Hadriel Kaplan wrote:
> John, can you elaborate more on the straw-man proposal?  I'm not sure
> I fully grok it.
> 
> When I commented at the mic that the problem with such a concept,
> assuming I understand the proposal, is that there is nothing stopping
> any middle-man or frankly anything on the planet from simply signing
> a [EMAIL PROTECTED], for their domain name.  Jonathan's response I
> think was "well that makes it the same strength as PSTN".  But this
> makes it effectively useless to sign or verify.  Why bother signing?
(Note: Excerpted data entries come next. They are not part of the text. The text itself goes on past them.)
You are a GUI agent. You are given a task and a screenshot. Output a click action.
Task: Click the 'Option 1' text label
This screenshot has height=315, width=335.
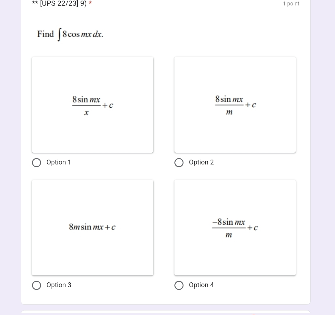point(59,162)
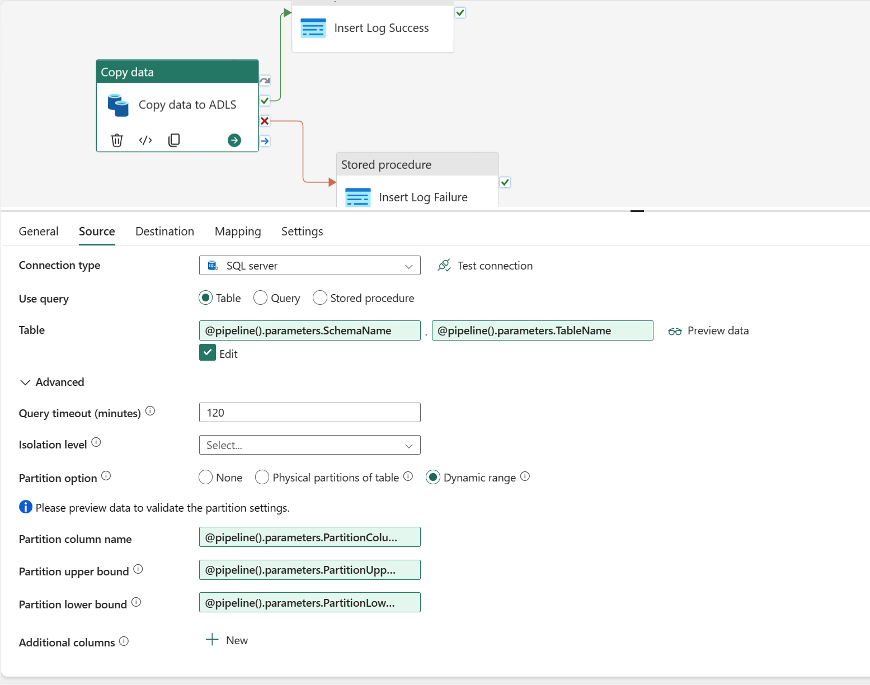The width and height of the screenshot is (870, 685).
Task: Click the green add-output arrow on Copy data
Action: (234, 140)
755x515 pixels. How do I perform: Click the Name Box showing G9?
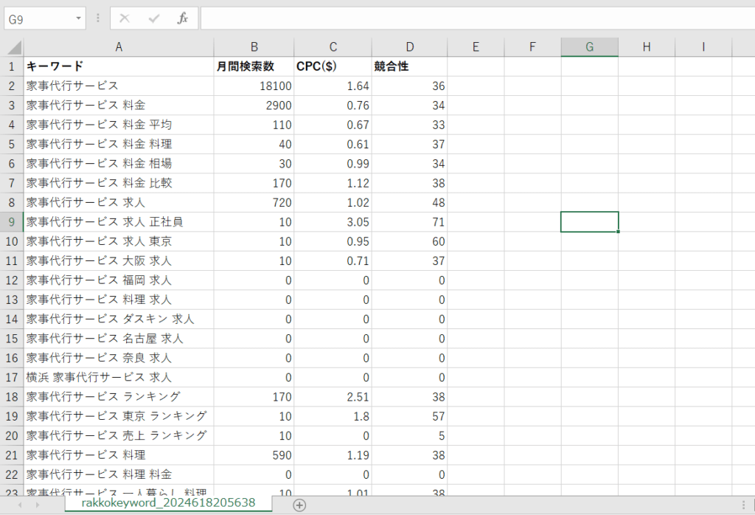[38, 19]
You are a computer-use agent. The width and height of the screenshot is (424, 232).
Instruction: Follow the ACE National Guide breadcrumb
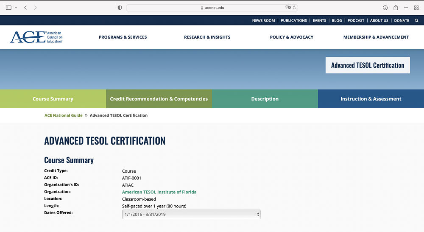pyautogui.click(x=63, y=115)
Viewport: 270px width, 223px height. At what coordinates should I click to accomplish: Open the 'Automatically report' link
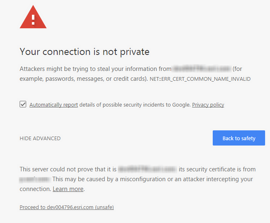(54, 105)
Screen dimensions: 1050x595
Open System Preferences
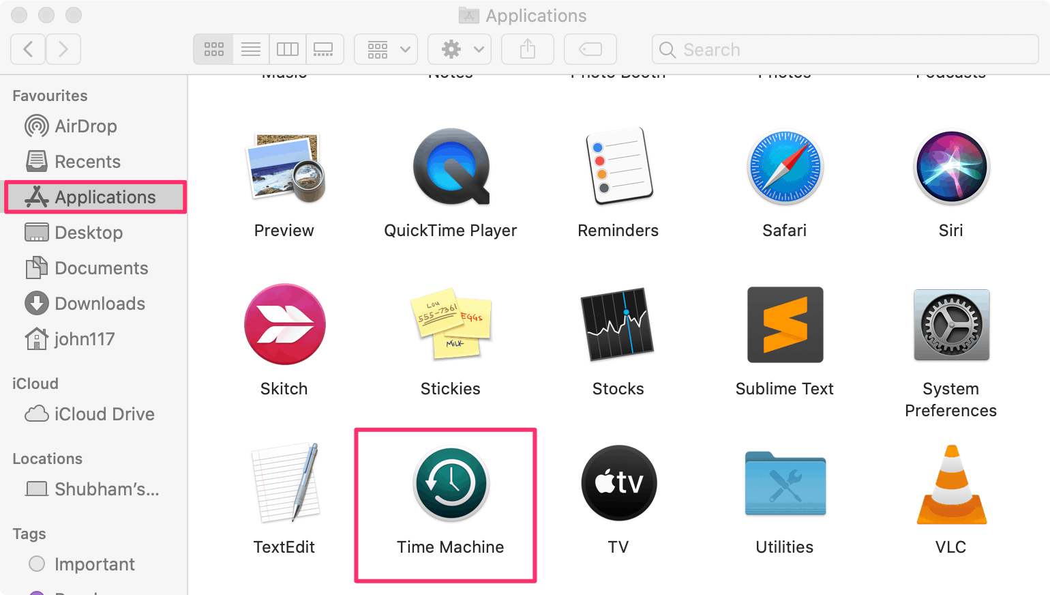950,325
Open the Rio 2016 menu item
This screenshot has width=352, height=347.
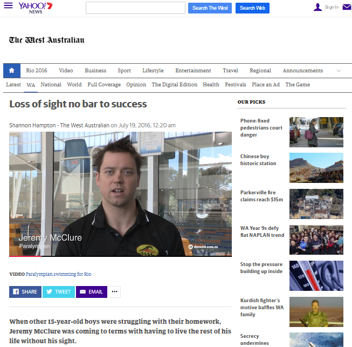[x=36, y=71]

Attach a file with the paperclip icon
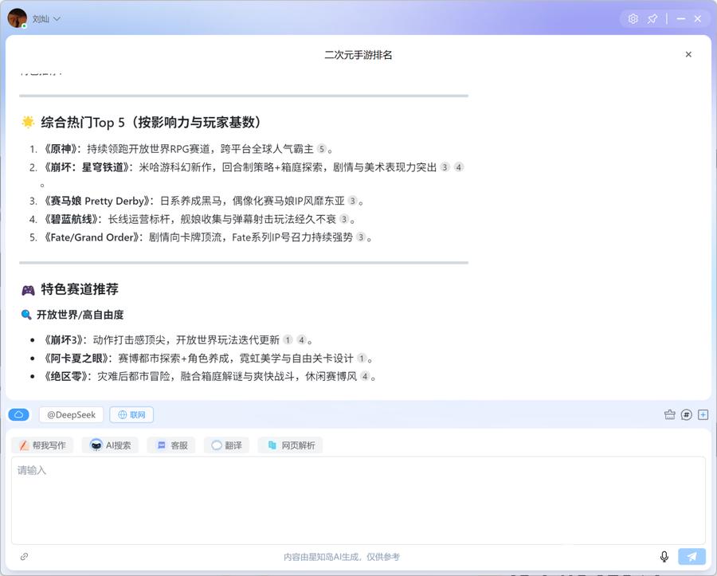pyautogui.click(x=23, y=556)
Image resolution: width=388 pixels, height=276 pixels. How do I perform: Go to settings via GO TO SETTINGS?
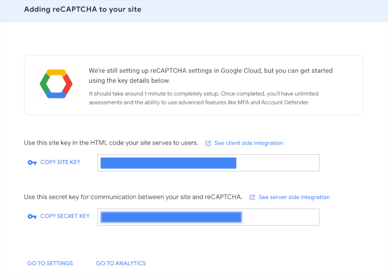pyautogui.click(x=50, y=263)
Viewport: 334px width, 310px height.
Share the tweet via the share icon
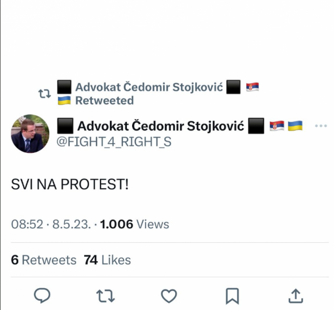pos(295,296)
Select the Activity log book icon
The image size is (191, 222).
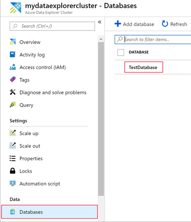click(x=12, y=54)
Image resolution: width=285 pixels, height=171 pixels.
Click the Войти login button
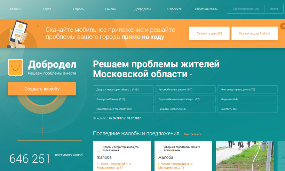point(274,9)
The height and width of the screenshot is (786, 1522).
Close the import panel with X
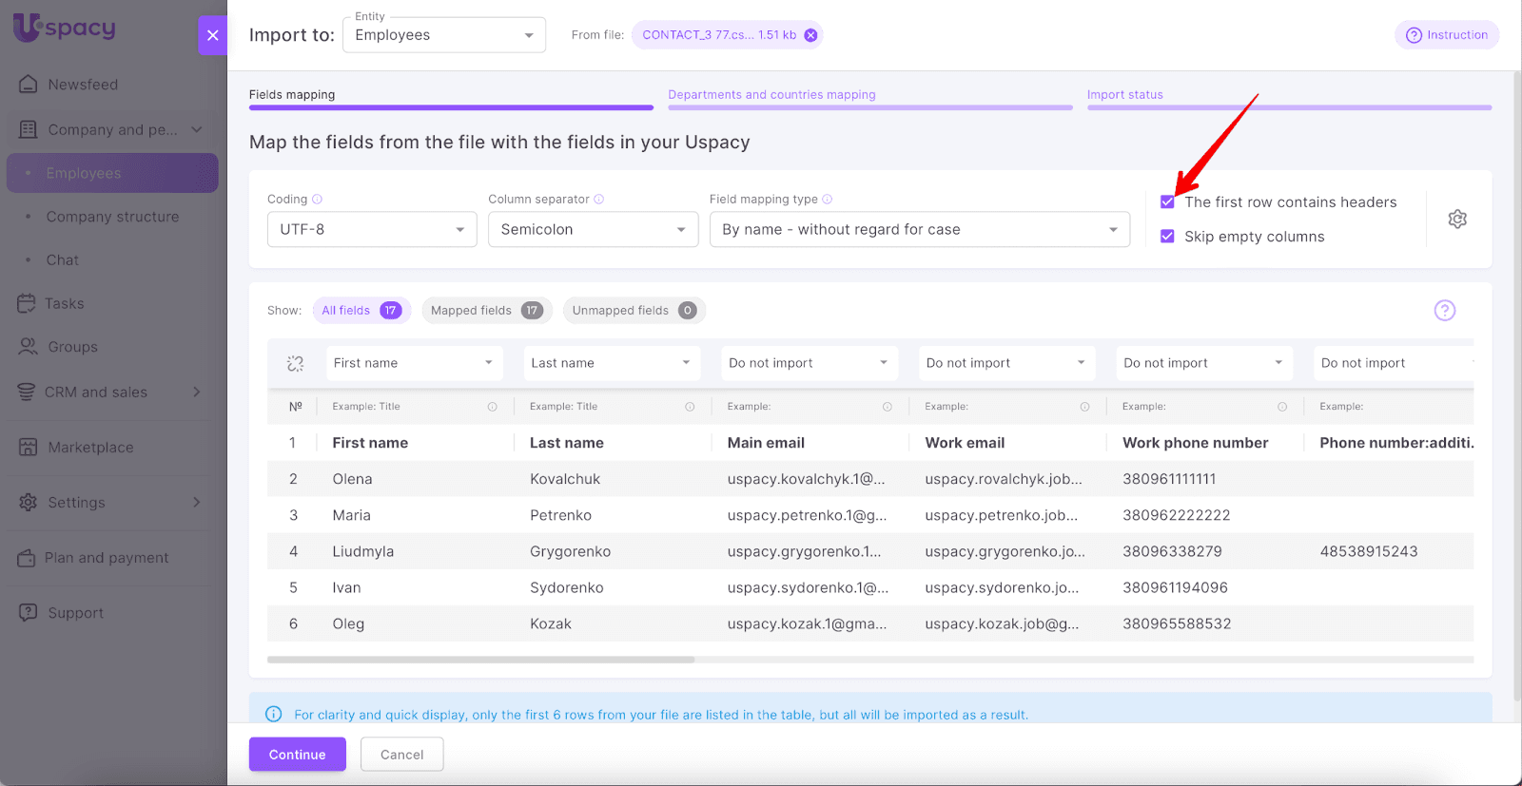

> Just use PAID. (which may well be the final result of all this
> discussion)

You MUST sign in order to be able to use DTLS-SRTP effectively. This
means that even PSTN-grade identities have to be signed. So we we either
have to change DTLS-SRTP to not have this dependency, or we have to find
a way to mark the PSTN-grade ones appropriately so that they are not
taken seriously as a strong identity.

Adam's approach solves this better than us1ing PAID, as 1) we could NOT
have DTLS-SRTP (a standareds-track doc) with a normative reference to
RFC 3325 (an informational track doc). Further, the same problem applies
-- even with RFC 3325, it would be good to differentiate strong
identities from PSTN-grade identities.